[Stored items]
=-=-=-=-=

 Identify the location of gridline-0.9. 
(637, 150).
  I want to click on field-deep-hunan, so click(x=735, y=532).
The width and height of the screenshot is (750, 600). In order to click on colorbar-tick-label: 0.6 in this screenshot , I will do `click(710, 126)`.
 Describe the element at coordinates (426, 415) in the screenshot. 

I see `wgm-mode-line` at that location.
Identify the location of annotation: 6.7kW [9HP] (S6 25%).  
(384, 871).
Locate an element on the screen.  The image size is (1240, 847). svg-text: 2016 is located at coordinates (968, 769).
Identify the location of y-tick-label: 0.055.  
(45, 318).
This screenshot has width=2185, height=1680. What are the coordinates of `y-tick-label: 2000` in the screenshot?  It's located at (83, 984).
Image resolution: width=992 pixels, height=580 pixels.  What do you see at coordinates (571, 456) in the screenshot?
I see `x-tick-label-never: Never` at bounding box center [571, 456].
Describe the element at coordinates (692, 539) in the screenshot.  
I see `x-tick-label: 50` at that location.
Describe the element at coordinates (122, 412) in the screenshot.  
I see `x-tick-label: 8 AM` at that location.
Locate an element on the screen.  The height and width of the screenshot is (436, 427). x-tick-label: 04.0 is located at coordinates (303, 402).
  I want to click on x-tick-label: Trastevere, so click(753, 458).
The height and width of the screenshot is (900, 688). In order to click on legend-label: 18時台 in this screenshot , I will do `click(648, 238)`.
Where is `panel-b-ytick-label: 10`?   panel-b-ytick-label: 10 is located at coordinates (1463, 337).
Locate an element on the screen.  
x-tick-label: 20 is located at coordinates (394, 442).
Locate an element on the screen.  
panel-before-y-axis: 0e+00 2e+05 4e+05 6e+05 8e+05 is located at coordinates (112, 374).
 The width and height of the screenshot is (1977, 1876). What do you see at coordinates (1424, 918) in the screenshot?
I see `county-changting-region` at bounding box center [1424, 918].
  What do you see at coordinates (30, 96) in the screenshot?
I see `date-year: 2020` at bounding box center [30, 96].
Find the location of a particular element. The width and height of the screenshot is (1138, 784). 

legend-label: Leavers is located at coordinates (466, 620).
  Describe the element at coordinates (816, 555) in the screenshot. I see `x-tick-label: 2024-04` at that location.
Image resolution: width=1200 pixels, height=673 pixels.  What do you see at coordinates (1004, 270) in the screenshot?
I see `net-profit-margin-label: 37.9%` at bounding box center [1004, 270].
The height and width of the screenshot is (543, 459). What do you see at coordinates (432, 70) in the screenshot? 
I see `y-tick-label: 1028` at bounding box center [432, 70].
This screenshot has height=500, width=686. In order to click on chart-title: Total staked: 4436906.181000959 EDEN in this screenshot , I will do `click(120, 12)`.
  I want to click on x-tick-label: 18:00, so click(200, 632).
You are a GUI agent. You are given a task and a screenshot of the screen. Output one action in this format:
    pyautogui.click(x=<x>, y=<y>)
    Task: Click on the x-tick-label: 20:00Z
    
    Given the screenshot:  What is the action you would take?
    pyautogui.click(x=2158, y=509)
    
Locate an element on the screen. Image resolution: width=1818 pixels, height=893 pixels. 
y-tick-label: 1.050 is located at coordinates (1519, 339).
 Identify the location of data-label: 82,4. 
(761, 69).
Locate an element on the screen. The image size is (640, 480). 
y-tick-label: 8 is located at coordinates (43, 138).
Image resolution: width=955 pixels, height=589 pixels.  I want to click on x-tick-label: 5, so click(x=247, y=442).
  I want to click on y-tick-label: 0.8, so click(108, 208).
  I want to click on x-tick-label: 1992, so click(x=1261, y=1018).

=-=-=-=-=

WHAT YOU NEED TO DO: Write out all of the records above, word for word and with nothing changed.

TASK SOLUTION:
 Identify the location of gridline-0.9. 
(637, 150).
  I want to click on field-deep-hunan, so click(x=735, y=532).
The width and height of the screenshot is (750, 600). In order to click on colorbar-tick-label: 0.6 in this screenshot , I will do `click(710, 126)`.
 Describe the element at coordinates (426, 415) in the screenshot. 

I see `wgm-mode-line` at that location.
Identify the location of annotation: 6.7kW [9HP] (S6 25%).  
(384, 871).
Locate an element on the screen.  The image size is (1240, 847). svg-text: 2016 is located at coordinates (968, 769).
Identify the location of y-tick-label: 0.055.  
(45, 318).
This screenshot has width=2185, height=1680. What are the coordinates of `y-tick-label: 2000` in the screenshot?  It's located at (83, 984).
Image resolution: width=992 pixels, height=580 pixels.  What do you see at coordinates (571, 456) in the screenshot?
I see `x-tick-label-never: Never` at bounding box center [571, 456].
Describe the element at coordinates (692, 539) in the screenshot.  
I see `x-tick-label: 50` at that location.
Describe the element at coordinates (122, 412) in the screenshot.  
I see `x-tick-label: 8 AM` at that location.
Locate an element on the screen.  The height and width of the screenshot is (436, 427). x-tick-label: 04.0 is located at coordinates (303, 402).
  I want to click on x-tick-label: Trastevere, so click(753, 458).
The height and width of the screenshot is (900, 688). In order to click on legend-label: 18時台 in this screenshot , I will do `click(648, 238)`.
Where is `panel-b-ytick-label: 10`?   panel-b-ytick-label: 10 is located at coordinates (1463, 337).
Locate an element on the screen.  
x-tick-label: 20 is located at coordinates (394, 442).
Locate an element on the screen.  
panel-before-y-axis: 0e+00 2e+05 4e+05 6e+05 8e+05 is located at coordinates (112, 374).
 The width and height of the screenshot is (1977, 1876). What do you see at coordinates (1424, 918) in the screenshot?
I see `county-changting-region` at bounding box center [1424, 918].
  What do you see at coordinates (30, 96) in the screenshot?
I see `date-year: 2020` at bounding box center [30, 96].
Find the location of a particular element. The width and height of the screenshot is (1138, 784). 

legend-label: Leavers is located at coordinates (466, 620).
  Describe the element at coordinates (816, 555) in the screenshot. I see `x-tick-label: 2024-04` at that location.
Image resolution: width=1200 pixels, height=673 pixels.  What do you see at coordinates (1004, 270) in the screenshot?
I see `net-profit-margin-label: 37.9%` at bounding box center [1004, 270].
The height and width of the screenshot is (543, 459). What do you see at coordinates (432, 70) in the screenshot? 
I see `y-tick-label: 1028` at bounding box center [432, 70].
This screenshot has height=500, width=686. In order to click on chart-title: Total staked: 4436906.181000959 EDEN in this screenshot , I will do `click(120, 12)`.
  I want to click on x-tick-label: 18:00, so click(200, 632).
You are a GUI agent. You are given a task and a screenshot of the screen. Output one action in this format:
    pyautogui.click(x=<x>, y=<y>)
    Task: Click on the x-tick-label: 20:00Z
    
    Given the screenshot:  What is the action you would take?
    pyautogui.click(x=2158, y=509)
    
Locate an element on the screen. Image resolution: width=1818 pixels, height=893 pixels. 
y-tick-label: 1.050 is located at coordinates (1519, 339).
 Identify the location of data-label: 82,4. 
(761, 69).
Locate an element on the screen. The image size is (640, 480). 
y-tick-label: 8 is located at coordinates (43, 138).
Image resolution: width=955 pixels, height=589 pixels.  I want to click on x-tick-label: 5, so click(x=247, y=442).
  I want to click on y-tick-label: 0.8, so click(108, 208).
  I want to click on x-tick-label: 1992, so click(x=1261, y=1018).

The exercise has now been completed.